-- Problem --
Each line below that holds the word "arrows" counts once; state the total number of such lines and nothing else.

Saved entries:
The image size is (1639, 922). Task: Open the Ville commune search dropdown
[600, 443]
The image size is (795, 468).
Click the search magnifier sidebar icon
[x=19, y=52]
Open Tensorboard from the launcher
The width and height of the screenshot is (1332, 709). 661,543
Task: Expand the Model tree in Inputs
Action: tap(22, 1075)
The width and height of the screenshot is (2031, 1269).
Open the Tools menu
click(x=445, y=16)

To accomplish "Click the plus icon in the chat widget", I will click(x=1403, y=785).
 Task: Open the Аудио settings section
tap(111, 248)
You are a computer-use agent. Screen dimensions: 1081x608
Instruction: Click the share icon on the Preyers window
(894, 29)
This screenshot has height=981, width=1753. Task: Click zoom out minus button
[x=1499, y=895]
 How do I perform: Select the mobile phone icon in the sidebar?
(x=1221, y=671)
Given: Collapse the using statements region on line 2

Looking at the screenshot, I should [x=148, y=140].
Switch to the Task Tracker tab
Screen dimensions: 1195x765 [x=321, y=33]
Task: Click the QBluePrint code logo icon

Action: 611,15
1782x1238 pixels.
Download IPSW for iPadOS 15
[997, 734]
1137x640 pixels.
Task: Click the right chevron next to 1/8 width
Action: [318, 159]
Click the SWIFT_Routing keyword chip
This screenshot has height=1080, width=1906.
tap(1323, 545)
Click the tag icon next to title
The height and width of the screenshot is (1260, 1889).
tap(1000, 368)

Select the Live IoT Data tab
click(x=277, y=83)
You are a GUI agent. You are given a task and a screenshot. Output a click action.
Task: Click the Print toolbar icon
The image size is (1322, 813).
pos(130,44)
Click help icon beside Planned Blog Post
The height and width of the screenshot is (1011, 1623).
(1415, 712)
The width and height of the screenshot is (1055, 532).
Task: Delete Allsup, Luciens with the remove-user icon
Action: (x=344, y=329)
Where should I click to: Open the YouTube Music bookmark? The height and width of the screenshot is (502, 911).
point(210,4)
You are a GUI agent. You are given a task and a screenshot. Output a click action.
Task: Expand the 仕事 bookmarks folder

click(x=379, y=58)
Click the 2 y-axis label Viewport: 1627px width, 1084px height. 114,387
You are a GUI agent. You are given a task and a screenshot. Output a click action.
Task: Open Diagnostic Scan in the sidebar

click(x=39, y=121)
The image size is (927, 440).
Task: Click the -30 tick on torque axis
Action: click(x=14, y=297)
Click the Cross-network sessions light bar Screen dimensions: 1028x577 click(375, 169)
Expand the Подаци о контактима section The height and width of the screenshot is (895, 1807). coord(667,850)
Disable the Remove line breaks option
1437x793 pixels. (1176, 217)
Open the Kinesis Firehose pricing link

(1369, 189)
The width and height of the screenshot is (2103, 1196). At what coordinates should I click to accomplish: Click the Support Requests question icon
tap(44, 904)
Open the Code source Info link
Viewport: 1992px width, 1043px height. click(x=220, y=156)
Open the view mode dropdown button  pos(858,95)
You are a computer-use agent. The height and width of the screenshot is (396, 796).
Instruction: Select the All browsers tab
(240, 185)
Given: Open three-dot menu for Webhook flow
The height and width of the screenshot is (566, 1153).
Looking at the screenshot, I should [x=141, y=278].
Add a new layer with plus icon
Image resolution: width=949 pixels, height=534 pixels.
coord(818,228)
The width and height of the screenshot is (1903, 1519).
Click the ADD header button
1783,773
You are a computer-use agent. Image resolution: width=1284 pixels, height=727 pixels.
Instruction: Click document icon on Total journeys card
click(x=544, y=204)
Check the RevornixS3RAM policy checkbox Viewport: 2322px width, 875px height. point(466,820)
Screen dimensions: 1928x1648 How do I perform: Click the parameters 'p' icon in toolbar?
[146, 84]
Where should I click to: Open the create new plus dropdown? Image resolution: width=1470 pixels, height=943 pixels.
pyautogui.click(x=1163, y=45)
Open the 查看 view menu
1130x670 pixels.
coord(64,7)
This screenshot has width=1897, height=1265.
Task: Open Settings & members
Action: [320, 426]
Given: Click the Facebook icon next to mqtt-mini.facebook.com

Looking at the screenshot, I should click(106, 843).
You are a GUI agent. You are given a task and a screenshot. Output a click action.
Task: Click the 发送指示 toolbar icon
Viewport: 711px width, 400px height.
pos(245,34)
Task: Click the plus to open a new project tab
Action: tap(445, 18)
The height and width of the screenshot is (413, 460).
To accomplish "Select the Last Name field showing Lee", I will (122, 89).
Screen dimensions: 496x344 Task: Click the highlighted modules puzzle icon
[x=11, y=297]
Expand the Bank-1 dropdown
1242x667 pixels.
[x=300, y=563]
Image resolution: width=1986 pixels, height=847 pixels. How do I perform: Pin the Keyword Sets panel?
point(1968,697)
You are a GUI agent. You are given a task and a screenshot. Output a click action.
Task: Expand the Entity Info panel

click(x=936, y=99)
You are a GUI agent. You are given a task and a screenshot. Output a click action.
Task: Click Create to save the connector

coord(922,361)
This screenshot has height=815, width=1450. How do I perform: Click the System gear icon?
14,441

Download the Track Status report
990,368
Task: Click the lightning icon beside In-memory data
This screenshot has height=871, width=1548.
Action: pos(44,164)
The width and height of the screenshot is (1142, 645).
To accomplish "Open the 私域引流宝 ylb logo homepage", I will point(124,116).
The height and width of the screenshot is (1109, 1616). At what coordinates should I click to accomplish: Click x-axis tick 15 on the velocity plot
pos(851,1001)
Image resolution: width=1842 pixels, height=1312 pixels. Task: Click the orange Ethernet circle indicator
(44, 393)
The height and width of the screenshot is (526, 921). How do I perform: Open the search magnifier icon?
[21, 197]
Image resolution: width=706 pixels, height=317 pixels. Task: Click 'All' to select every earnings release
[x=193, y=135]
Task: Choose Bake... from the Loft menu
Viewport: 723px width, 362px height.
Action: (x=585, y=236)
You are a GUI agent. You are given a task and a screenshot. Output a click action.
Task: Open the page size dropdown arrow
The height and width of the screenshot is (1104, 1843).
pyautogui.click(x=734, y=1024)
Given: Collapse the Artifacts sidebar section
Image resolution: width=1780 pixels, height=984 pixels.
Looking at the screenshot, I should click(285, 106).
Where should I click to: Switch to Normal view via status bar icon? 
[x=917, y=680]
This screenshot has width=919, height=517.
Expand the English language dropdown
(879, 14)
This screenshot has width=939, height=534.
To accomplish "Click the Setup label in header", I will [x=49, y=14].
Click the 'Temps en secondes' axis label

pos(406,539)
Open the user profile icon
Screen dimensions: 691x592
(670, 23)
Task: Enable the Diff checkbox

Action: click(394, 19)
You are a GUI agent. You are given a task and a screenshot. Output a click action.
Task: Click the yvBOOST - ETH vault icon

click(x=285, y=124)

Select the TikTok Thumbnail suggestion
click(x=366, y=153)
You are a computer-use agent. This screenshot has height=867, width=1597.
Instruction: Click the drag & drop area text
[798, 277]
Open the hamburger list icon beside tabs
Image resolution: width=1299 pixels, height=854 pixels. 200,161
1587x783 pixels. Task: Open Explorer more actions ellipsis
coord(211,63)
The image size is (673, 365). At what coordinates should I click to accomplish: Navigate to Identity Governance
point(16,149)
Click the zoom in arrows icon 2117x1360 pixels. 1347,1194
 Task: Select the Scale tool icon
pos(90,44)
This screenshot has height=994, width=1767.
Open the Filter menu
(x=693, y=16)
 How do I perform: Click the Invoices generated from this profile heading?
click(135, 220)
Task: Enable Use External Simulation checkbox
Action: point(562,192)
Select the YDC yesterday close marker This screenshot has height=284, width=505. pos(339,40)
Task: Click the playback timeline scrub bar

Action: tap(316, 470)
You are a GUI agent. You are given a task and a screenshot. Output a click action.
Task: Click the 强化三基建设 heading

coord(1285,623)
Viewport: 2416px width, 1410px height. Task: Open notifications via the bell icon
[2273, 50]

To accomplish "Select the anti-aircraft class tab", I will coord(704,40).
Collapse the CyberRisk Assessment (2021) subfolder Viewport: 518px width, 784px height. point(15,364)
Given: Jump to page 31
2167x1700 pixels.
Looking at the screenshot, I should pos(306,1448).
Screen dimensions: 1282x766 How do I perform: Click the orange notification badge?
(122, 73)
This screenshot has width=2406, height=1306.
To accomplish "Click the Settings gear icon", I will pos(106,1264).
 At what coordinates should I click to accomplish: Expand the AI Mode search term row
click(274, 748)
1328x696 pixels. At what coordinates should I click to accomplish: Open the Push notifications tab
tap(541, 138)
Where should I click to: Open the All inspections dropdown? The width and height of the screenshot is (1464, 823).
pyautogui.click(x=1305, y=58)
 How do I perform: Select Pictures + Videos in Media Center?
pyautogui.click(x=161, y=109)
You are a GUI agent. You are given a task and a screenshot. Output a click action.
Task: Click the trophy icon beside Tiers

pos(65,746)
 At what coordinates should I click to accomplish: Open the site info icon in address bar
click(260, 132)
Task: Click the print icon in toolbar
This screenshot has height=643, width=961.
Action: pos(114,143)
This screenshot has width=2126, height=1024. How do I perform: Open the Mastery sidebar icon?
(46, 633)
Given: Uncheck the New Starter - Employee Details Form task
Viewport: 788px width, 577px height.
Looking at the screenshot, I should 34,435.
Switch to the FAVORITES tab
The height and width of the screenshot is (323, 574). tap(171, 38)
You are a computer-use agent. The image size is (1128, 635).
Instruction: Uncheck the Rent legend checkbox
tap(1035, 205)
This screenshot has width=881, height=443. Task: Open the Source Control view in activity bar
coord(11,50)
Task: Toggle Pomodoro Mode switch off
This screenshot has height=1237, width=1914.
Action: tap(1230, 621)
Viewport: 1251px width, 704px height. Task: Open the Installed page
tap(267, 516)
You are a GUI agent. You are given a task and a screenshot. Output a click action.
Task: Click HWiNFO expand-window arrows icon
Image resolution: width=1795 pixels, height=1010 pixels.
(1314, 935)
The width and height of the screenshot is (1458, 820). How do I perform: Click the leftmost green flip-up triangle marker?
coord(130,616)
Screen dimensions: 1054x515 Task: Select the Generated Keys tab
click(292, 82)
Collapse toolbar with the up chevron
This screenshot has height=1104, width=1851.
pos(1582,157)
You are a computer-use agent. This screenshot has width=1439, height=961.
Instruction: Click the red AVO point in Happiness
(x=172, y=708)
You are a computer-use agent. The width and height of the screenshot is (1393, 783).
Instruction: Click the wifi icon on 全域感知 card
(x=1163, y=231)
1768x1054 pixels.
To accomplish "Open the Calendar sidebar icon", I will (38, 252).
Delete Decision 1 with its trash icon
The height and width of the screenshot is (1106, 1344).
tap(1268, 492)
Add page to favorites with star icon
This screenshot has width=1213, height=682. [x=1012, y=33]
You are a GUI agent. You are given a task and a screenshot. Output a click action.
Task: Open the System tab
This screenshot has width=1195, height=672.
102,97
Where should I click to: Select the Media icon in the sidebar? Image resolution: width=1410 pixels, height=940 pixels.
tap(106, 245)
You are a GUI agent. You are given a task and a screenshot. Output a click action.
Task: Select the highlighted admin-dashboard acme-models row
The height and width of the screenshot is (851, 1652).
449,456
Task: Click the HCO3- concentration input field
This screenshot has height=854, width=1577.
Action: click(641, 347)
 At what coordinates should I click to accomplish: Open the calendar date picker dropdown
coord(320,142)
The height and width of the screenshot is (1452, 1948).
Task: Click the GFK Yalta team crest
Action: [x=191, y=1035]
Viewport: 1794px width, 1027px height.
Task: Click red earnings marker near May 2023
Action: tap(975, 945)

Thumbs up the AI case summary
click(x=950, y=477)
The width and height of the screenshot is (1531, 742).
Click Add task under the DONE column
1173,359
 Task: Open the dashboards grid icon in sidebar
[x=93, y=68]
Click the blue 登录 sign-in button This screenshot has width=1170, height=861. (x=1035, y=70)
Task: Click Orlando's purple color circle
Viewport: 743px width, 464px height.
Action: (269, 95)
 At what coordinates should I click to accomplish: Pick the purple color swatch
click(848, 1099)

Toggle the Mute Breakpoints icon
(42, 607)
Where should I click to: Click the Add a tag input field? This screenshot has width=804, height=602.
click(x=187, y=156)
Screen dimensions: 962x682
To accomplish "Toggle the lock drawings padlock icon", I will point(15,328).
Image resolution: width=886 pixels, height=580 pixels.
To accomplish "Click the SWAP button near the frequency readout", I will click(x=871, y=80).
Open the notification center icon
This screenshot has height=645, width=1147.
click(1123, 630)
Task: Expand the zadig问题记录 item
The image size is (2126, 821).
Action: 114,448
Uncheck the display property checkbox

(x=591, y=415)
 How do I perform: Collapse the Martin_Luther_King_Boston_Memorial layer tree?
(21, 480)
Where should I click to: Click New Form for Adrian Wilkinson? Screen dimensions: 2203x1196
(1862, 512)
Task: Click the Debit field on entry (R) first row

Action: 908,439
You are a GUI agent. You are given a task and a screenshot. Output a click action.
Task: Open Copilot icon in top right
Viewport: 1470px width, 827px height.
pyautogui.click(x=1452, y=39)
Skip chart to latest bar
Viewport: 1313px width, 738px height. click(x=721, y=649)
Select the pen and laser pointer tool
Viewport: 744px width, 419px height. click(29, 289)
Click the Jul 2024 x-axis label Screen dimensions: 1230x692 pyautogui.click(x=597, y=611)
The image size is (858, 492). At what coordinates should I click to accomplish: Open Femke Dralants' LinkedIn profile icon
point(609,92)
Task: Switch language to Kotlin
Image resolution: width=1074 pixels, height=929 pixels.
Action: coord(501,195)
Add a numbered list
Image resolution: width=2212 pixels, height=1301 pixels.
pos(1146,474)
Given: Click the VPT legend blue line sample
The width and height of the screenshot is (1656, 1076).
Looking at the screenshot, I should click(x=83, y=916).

-- Finished exercise --
2